Task details: The required output is the exact run of lines from the one bearing "Where should I" through the final line of the listing below, with the pictures removed.
(Information provided begins)
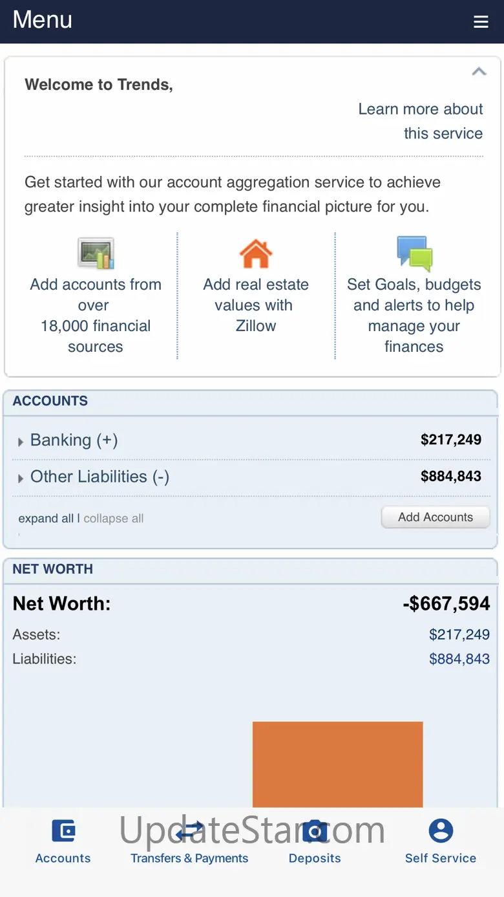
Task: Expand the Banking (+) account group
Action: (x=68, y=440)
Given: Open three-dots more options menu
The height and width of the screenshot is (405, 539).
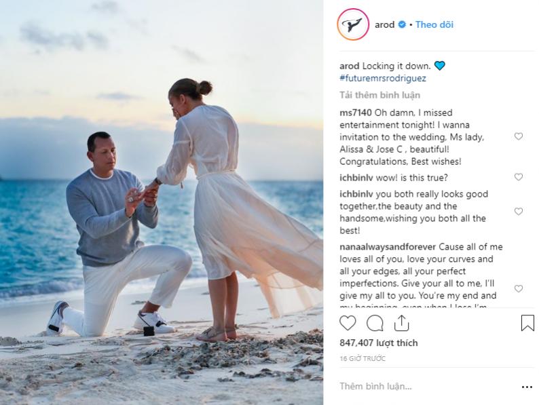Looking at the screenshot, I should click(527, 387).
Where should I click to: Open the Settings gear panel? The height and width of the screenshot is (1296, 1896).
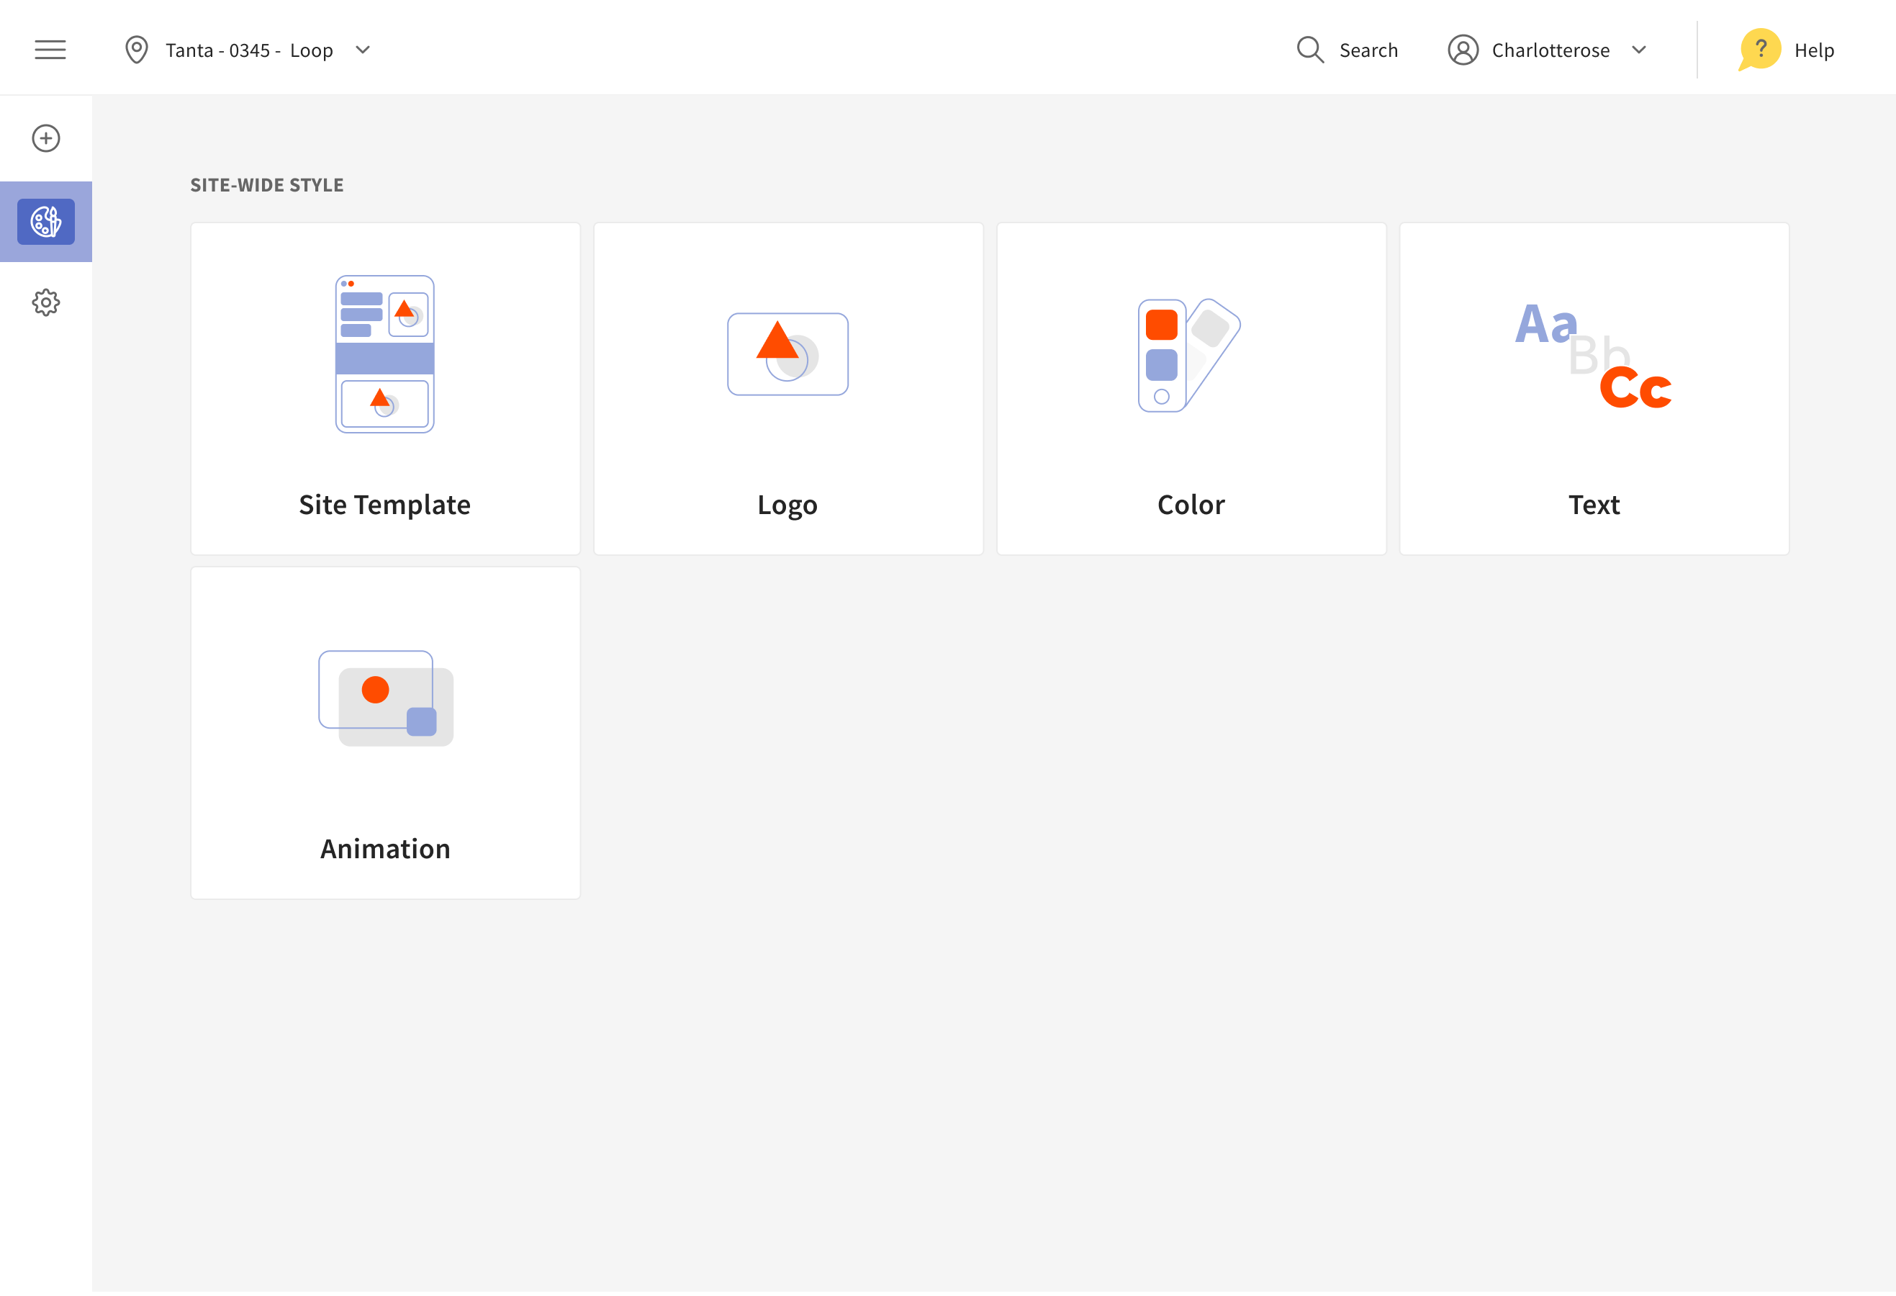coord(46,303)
(Information provided ends)
Task response:
Where should I click to: Open the Settings gear panel? The height and width of the screenshot is (1296, 1896).
coord(46,303)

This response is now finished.